RBI needs to get its inflation forecasts right
Headline retail inflation in March undershot RBI's forecast of 5% by a massive 111 percentage points to come in at 3.89%
The Reserve Bank of India’s (RBI’s) inflation marksmanship has had more misses than hits over the years. And it appears that this time too, the central bank is in danger of getting its forecast wrong.
Headline retail inflation in March undershot RBI’s forecast of 5% by a massive 111 percentage points to come in at 3.89%.
In its own monetary policy report in April, the central bank showed its chequered record by highlighting the gap between the forecast on inflation and the actual inflation path. In October 2016, the RBI glide path on inflation showed that retail prices would rise gradually for inflation to be around 5.3% by March 2017. Inflation fell sharply to 3.89% in that month.
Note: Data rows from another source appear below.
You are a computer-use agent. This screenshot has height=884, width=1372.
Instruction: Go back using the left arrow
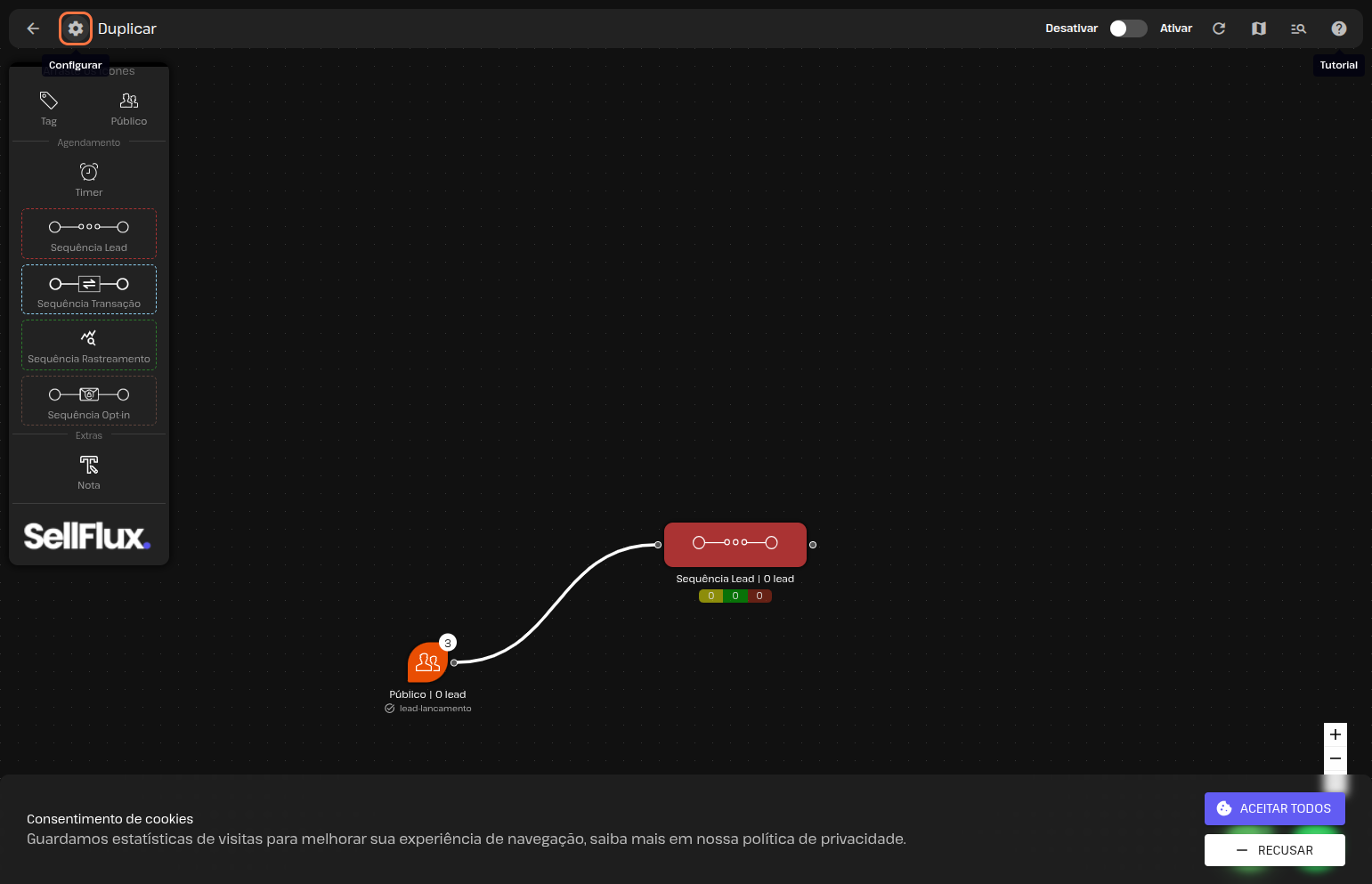[33, 28]
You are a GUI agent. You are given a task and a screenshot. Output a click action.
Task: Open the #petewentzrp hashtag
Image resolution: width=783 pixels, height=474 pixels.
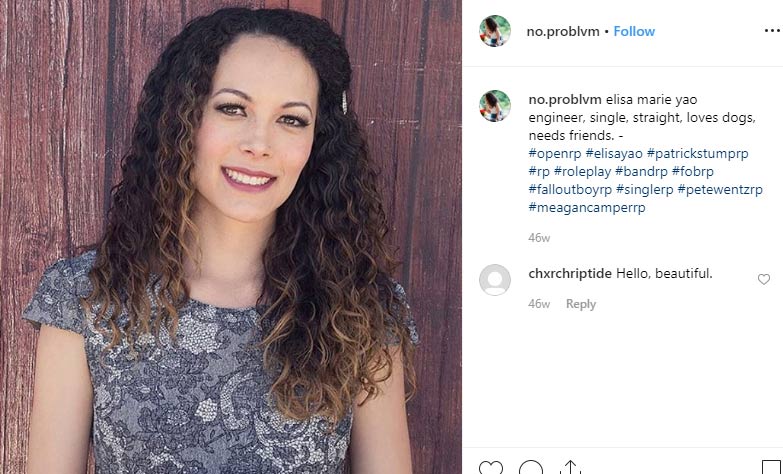point(720,190)
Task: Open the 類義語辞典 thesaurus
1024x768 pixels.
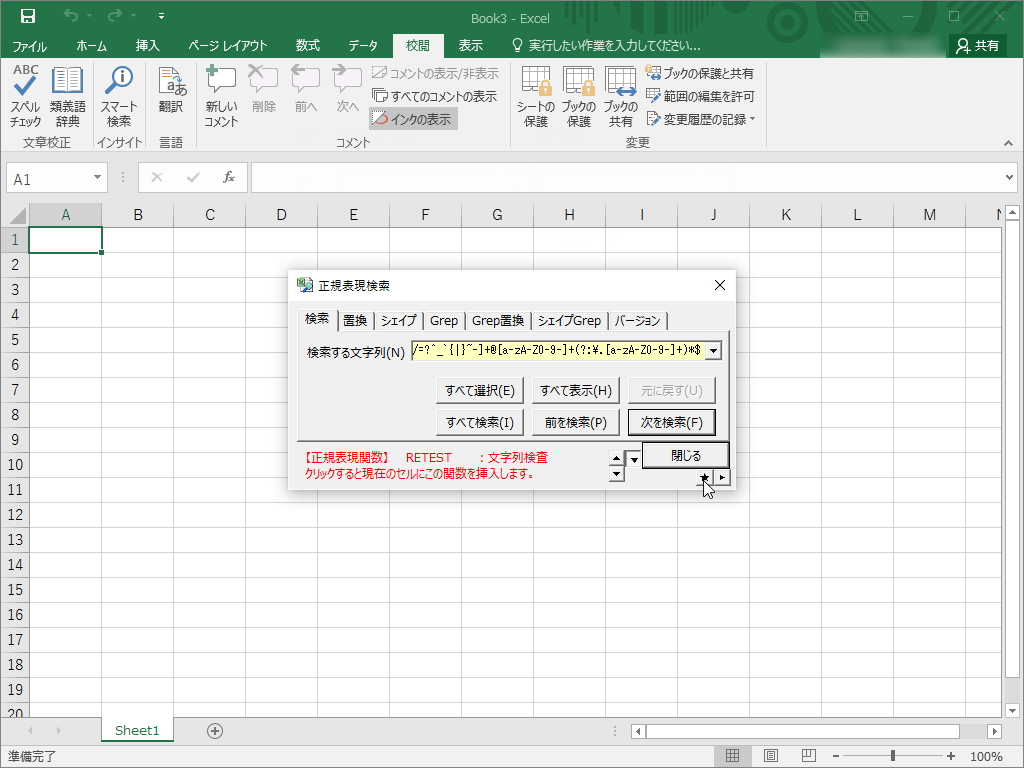Action: coord(66,95)
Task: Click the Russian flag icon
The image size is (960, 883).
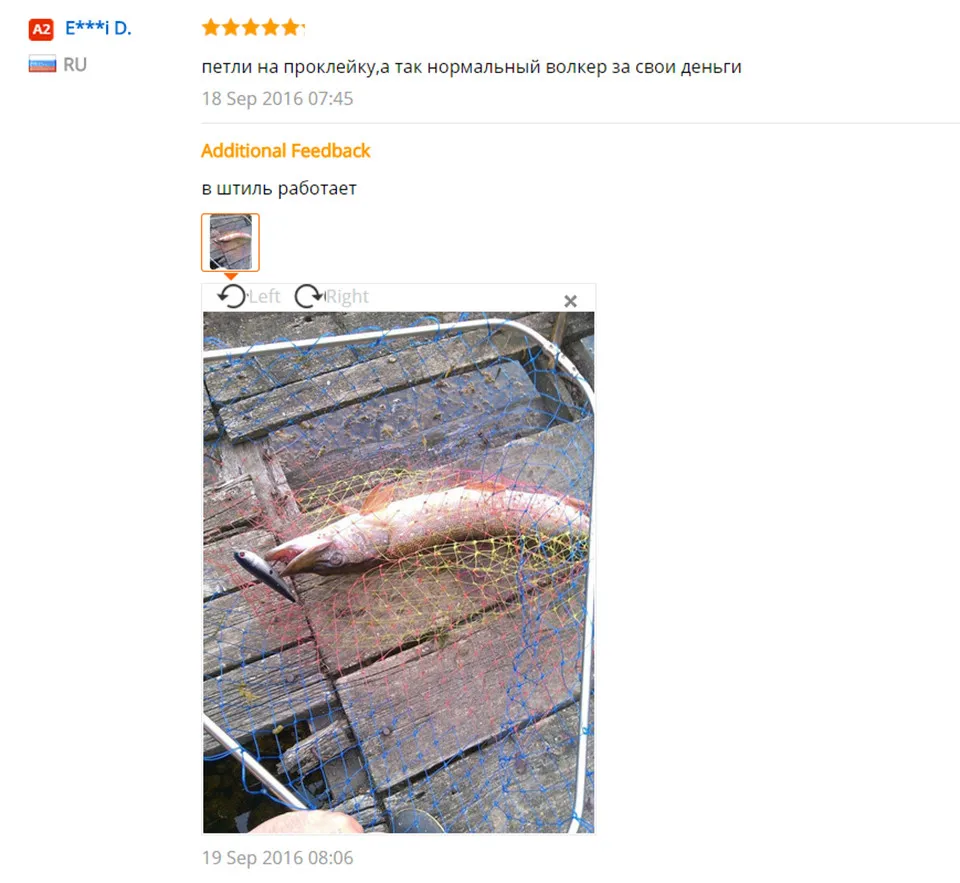Action: click(x=42, y=64)
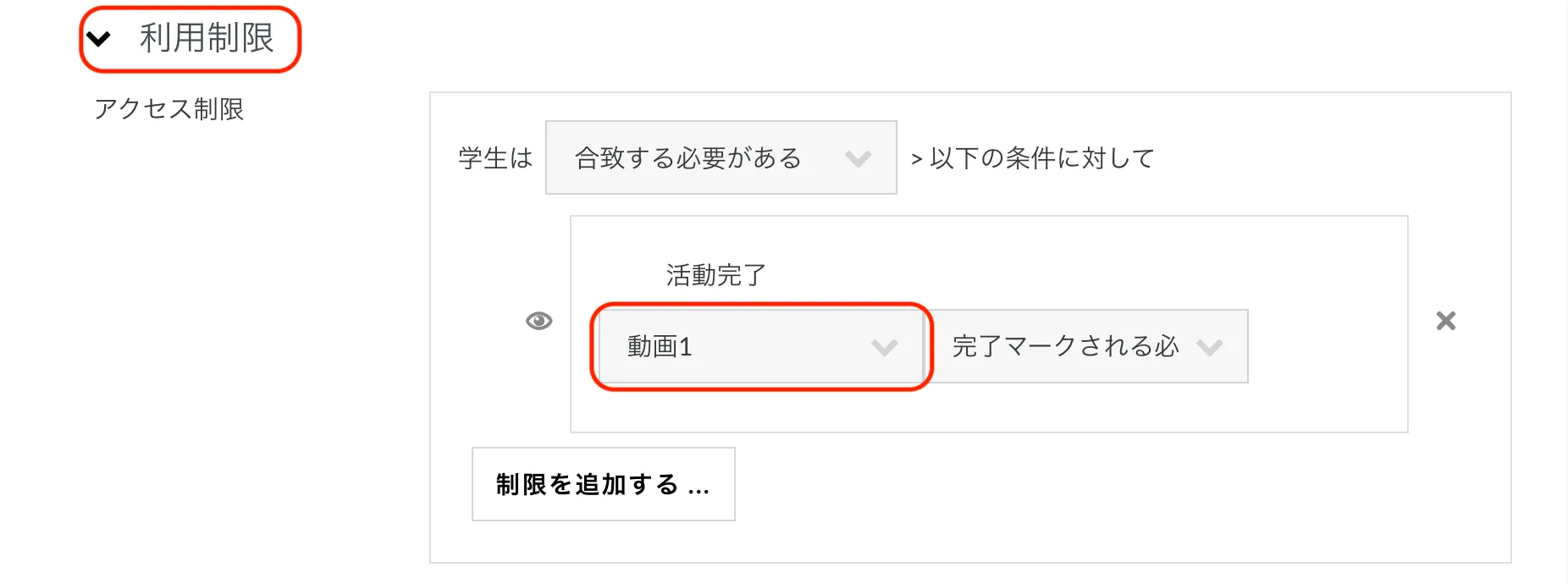Click the arrow on 合致する必要がある dropdown

click(858, 158)
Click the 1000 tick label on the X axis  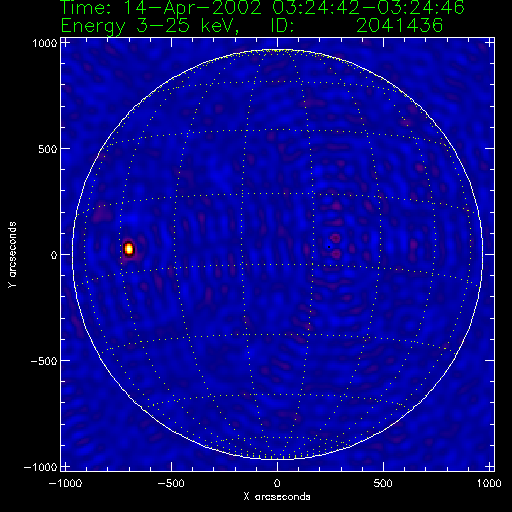coord(489,483)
It is true that demonetisation amplified the fall in retail inflation. However, the effect of the cash purge on prices is unlikely to have persisted for more than six months given the central bank’s own argument of rapid remonetisation. But the headline inflation print in April was the lowest on record at 2.99%. Clearly, demonetisation alone is not driving prices lower.
Even when the headline inflation print came in sub-4% for five consecutive months, RBI forecast that inflation would average around 4.5% in the first half of 2017-18 and then rise to an average of 5% in the second half. We now know, and so does RBI, that in April inflation was even lower.
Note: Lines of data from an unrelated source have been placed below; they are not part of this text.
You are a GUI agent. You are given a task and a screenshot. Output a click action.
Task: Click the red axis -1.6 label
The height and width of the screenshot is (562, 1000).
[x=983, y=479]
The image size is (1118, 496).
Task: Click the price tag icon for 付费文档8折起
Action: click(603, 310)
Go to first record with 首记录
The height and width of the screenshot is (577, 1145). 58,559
Forecasts matter because they give a glimpse into how the central bank wants to progress on the path towards achieving the formal 4% inflation target. So where is RBI going wrong?
In the past, when it went wrong on inflation forecasts during the high inflation period of 2009-2013, the reason was that the central bank underestimated the impact of inflation expectations. By the time it made enough noises about expectations getting entrenched, they had also gotten firmly planted in the economy.
A once bitten RBI is now more than twice shy to loosen monetary policy. Perhaps this time, the central bank does not want to underestimate inflation expectations.
But that would mean that expectations feed into inflation faster only on the upside but not on the downside. Inflation expectations have been easing and so has been inflation for more than four quarters now.
HSBC’s Pranjul Bhandari makes a convincing argument in a report that both forward and backward expectations have fallen, and that would keep inflation low in the coming years.
Getting inflation expectations right is no easy task but RBI needs to let go of its past experience and perhaps lower its inflation forecast.